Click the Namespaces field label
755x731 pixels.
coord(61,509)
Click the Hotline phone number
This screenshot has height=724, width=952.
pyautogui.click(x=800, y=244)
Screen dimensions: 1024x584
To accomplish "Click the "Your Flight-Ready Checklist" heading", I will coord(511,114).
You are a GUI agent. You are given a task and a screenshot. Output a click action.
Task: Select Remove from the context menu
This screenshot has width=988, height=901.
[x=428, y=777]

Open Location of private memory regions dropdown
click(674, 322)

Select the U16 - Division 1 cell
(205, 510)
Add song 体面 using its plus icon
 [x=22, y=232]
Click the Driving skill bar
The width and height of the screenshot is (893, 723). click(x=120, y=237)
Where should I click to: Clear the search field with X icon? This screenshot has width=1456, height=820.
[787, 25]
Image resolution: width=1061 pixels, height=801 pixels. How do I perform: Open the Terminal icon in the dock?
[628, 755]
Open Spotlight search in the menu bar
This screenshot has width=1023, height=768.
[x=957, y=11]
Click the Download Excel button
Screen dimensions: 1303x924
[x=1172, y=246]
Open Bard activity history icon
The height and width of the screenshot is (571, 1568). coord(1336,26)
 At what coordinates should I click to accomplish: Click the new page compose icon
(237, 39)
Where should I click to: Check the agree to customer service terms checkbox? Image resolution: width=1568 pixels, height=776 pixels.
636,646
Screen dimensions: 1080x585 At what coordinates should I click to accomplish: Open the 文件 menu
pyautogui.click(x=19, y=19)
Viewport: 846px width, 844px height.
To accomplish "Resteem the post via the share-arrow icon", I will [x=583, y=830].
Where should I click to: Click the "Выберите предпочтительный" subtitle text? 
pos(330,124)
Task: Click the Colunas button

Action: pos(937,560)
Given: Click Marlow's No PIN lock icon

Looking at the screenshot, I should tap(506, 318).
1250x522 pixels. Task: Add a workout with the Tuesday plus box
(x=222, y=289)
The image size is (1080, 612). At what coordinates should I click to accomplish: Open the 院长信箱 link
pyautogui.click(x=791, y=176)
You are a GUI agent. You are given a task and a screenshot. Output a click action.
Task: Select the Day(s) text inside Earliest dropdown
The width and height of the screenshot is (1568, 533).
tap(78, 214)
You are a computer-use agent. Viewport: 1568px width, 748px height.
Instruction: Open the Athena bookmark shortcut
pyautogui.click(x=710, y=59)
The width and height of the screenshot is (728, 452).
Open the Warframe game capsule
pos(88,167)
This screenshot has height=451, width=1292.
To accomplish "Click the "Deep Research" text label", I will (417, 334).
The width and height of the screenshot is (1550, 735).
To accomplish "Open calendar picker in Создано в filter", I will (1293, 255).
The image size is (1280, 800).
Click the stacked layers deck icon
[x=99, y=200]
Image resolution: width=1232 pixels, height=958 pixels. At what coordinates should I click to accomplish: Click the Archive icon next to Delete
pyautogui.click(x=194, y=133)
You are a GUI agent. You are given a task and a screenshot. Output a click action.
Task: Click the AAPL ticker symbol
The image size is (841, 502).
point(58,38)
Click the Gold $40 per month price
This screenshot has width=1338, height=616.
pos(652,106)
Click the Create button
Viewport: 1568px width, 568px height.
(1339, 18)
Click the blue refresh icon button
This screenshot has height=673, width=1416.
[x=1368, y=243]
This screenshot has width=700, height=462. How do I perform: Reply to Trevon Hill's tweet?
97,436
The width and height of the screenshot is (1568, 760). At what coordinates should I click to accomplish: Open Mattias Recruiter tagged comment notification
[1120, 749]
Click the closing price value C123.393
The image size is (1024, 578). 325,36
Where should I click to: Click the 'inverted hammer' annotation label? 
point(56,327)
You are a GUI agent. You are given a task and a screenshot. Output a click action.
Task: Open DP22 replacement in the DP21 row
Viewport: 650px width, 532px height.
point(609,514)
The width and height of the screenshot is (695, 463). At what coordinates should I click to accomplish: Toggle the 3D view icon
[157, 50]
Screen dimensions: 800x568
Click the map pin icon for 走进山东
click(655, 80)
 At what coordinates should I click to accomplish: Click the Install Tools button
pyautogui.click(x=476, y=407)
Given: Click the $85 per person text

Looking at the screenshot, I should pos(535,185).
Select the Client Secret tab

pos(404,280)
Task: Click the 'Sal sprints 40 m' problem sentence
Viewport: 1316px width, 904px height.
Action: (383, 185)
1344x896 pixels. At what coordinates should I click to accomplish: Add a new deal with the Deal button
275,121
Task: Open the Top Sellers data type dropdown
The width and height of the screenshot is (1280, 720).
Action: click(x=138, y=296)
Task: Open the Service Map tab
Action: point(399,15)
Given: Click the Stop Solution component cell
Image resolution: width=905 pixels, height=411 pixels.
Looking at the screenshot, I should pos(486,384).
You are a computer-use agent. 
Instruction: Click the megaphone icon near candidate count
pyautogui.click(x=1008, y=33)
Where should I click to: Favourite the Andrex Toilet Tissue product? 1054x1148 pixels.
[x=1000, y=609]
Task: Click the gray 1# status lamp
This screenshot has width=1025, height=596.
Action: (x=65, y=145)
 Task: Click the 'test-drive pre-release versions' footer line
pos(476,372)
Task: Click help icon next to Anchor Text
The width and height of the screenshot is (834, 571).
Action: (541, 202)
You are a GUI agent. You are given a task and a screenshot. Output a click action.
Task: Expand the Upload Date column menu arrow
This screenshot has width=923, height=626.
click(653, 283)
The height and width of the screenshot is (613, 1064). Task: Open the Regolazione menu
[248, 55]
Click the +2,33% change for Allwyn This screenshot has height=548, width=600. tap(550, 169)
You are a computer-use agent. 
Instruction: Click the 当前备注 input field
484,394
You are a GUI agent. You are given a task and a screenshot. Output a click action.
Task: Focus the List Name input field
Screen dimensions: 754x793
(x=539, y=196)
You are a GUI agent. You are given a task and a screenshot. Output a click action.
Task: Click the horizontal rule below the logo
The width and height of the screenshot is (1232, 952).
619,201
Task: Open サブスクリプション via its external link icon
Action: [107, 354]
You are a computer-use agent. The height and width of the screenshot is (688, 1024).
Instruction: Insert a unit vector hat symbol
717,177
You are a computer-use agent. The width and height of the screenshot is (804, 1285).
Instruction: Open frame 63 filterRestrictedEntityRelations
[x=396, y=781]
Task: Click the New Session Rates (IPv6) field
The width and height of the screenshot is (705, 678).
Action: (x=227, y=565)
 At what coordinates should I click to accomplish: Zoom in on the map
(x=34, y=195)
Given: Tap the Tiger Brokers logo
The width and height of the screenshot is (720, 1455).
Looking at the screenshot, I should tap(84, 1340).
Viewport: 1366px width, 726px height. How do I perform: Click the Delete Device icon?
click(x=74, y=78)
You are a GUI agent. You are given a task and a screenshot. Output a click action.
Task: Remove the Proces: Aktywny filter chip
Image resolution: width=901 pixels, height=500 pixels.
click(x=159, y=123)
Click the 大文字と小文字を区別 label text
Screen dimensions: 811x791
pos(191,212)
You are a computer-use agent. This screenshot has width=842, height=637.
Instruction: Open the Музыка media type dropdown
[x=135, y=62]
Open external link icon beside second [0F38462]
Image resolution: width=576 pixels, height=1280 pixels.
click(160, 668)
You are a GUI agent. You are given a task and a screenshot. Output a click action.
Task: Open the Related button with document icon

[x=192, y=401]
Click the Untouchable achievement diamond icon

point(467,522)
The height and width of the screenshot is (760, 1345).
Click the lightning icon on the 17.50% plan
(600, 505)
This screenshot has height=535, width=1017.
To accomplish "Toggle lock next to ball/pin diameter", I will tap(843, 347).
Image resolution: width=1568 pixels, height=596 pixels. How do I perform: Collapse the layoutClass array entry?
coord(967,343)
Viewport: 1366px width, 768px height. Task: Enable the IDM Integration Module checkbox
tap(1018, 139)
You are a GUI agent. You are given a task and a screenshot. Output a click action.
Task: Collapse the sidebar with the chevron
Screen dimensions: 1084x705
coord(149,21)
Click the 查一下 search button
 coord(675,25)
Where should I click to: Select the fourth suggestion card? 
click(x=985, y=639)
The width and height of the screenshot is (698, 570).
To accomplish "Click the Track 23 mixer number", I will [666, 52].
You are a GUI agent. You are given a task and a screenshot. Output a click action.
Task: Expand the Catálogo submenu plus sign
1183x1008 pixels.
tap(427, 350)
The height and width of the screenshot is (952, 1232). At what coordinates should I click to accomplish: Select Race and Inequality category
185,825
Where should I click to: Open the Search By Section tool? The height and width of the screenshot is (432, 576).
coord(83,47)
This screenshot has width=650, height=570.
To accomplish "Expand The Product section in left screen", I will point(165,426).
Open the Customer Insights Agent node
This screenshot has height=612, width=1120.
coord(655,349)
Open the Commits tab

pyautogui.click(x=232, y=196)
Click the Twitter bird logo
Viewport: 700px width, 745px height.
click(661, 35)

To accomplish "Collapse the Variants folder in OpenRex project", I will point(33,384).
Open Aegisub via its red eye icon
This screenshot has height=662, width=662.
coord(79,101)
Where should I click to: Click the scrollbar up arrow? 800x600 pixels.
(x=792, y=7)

□ □ □

WHAT YOU WILL DO:
Tally the lines in the records that contain "Expand", then give only the tally.

FINISHED EXERCISE:
3